## [PROMPT]
Every line of the listing is to be printed again exactly.

## [WORKING DATA]
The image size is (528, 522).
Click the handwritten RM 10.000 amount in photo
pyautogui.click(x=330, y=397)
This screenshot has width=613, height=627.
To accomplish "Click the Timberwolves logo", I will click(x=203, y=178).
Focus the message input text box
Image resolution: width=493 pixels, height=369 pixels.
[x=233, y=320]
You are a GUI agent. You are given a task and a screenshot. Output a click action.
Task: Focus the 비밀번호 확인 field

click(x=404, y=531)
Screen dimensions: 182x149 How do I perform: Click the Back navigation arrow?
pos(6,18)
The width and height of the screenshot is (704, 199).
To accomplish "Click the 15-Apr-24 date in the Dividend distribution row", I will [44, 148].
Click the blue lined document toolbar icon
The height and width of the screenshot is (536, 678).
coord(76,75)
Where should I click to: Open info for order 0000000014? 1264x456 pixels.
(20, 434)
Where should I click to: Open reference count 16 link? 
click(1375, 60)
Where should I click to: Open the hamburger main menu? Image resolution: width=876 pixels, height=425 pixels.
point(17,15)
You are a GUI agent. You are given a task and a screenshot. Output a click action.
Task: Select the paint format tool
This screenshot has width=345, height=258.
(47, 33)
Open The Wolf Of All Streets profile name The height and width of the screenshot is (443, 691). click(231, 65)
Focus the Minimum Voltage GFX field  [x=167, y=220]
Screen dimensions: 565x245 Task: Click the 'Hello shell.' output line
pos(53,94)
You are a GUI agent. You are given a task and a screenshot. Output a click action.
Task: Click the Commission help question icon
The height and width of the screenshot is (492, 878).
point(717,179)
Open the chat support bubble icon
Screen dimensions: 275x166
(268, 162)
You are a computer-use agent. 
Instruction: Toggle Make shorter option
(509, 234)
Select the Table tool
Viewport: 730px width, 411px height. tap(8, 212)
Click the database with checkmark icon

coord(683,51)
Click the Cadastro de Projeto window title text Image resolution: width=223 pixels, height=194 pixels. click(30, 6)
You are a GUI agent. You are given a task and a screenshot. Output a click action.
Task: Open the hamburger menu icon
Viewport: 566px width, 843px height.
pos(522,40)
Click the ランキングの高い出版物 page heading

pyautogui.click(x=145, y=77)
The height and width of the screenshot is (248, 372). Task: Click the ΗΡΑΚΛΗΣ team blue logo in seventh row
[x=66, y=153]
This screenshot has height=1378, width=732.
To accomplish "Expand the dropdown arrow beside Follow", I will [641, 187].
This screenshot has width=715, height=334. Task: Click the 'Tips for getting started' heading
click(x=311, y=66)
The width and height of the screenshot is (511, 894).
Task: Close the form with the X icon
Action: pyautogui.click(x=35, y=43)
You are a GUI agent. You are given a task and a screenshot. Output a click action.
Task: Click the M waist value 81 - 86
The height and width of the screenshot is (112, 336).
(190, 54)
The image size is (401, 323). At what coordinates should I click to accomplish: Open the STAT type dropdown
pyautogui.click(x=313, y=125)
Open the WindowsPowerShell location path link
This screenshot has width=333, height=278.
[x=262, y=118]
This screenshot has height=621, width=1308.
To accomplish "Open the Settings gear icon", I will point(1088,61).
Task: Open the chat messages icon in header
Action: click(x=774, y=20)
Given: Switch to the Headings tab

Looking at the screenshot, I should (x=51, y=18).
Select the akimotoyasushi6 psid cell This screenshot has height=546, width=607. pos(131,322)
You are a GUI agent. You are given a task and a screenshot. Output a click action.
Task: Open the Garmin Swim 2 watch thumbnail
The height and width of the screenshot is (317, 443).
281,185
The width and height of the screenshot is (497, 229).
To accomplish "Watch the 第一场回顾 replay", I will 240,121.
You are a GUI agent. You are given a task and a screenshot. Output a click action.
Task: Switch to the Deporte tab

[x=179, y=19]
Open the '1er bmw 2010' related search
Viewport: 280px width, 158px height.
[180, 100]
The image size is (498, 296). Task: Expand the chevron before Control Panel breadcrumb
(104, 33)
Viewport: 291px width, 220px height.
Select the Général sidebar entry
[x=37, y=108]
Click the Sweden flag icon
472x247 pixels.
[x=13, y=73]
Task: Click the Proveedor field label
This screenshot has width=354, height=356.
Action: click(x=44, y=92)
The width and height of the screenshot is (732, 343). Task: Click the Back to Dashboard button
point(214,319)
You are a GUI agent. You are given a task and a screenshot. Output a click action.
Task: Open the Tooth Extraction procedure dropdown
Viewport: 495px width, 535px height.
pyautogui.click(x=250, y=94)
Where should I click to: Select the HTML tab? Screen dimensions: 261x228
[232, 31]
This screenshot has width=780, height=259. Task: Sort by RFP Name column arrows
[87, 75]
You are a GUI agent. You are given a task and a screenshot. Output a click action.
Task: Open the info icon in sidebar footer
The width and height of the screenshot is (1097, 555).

## [RESULT OF THIS EXERCISE]
The image size is (528, 522).
Click the handwritten RM 10.000 amount in photo
pyautogui.click(x=330, y=397)
This screenshot has width=613, height=627.
To accomplish "Click the Timberwolves logo", I will click(x=203, y=178).
Focus the message input text box
Image resolution: width=493 pixels, height=369 pixels.
[x=233, y=320]
You are a GUI agent. You are given a task and a screenshot. Output a click action.
Task: Focus the 비밀번호 확인 field

click(x=404, y=531)
Screen dimensions: 182x149 How do I perform: Click the Back navigation arrow?
pos(6,18)
The width and height of the screenshot is (704, 199).
To accomplish "Click the 15-Apr-24 date in the Dividend distribution row", I will [44, 148].
Click the blue lined document toolbar icon
The height and width of the screenshot is (536, 678).
coord(76,75)
Where should I click to: Open info for order 0000000014? 1264x456 pixels.
(20, 434)
Where should I click to: Open reference count 16 link? 
click(1375, 60)
Where should I click to: Open the hamburger main menu? Image resolution: width=876 pixels, height=425 pixels.
point(17,15)
You are a GUI agent. You are given a task and a screenshot. Output a click action.
Task: Select the paint format tool
This screenshot has width=345, height=258.
(47, 33)
Open The Wolf Of All Streets profile name The height and width of the screenshot is (443, 691). click(231, 65)
Focus the Minimum Voltage GFX field  [x=167, y=220]
Screen dimensions: 565x245 Task: Click the 'Hello shell.' output line
pos(53,94)
You are a GUI agent. You are given a task and a screenshot. Output a click action.
Task: Click the Commission help question icon
The height and width of the screenshot is (492, 878).
point(717,179)
Open the chat support bubble icon
Screen dimensions: 275x166
(268, 162)
You are a computer-use agent. 
Instruction: Toggle Make shorter option
(509, 234)
Select the Table tool
Viewport: 730px width, 411px height. tap(8, 212)
Click the database with checkmark icon

coord(683,51)
Click the Cadastro de Projeto window title text Image resolution: width=223 pixels, height=194 pixels. click(30, 6)
You are a GUI agent. You are given a task and a screenshot. Output a click action.
Task: Open the hamburger menu icon
Viewport: 566px width, 843px height.
pos(522,40)
Click the ランキングの高い出版物 page heading

pyautogui.click(x=145, y=77)
The height and width of the screenshot is (248, 372). Task: Click the ΗΡΑΚΛΗΣ team blue logo in seventh row
[x=66, y=153]
This screenshot has height=1378, width=732.
To accomplish "Expand the dropdown arrow beside Follow", I will [641, 187].
This screenshot has width=715, height=334. Task: Click the 'Tips for getting started' heading
click(x=311, y=66)
The width and height of the screenshot is (511, 894).
Task: Close the form with the X icon
Action: pyautogui.click(x=35, y=43)
You are a GUI agent. You are given a task and a screenshot. Output a click action.
Task: Click the M waist value 81 - 86
The height and width of the screenshot is (112, 336).
(190, 54)
The image size is (401, 323). At what coordinates should I click to accomplish: Open the STAT type dropdown
pyautogui.click(x=313, y=125)
Open the WindowsPowerShell location path link
This screenshot has width=333, height=278.
[x=262, y=118]
This screenshot has height=621, width=1308.
To accomplish "Open the Settings gear icon", I will point(1088,61).
Task: Open the chat messages icon in header
Action: click(x=774, y=20)
Given: Switch to the Headings tab

Looking at the screenshot, I should (x=51, y=18).
Select the akimotoyasushi6 psid cell This screenshot has height=546, width=607. pos(131,322)
You are a GUI agent. You are given a task and a screenshot. Output a click action.
Task: Open the Garmin Swim 2 watch thumbnail
The height and width of the screenshot is (317, 443).
281,185
The width and height of the screenshot is (497, 229).
To accomplish "Watch the 第一场回顾 replay", I will 240,121.
You are a GUI agent. You are given a task and a screenshot. Output a click action.
Task: Switch to the Deporte tab

[x=179, y=19]
Open the '1er bmw 2010' related search
Viewport: 280px width, 158px height.
[180, 100]
The image size is (498, 296). Task: Expand the chevron before Control Panel breadcrumb
(104, 33)
Viewport: 291px width, 220px height.
Select the Général sidebar entry
[x=37, y=108]
Click the Sweden flag icon
472x247 pixels.
[x=13, y=73]
Task: Click the Proveedor field label
This screenshot has width=354, height=356.
Action: click(x=44, y=92)
The width and height of the screenshot is (732, 343). Task: Click the Back to Dashboard button
point(214,319)
You are a GUI agent. You are given a task and a screenshot. Output a click action.
Task: Open the Tooth Extraction procedure dropdown
Viewport: 495px width, 535px height.
pyautogui.click(x=250, y=94)
Where should I click to: Select the HTML tab? Screen dimensions: 261x228
[232, 31]
This screenshot has width=780, height=259. Task: Sort by RFP Name column arrows
[87, 75]
You are a GUI agent. You are given a task and a screenshot. Output a click action.
Task: Open the info icon in sidebar footer
The width and height of the screenshot is (1097, 555).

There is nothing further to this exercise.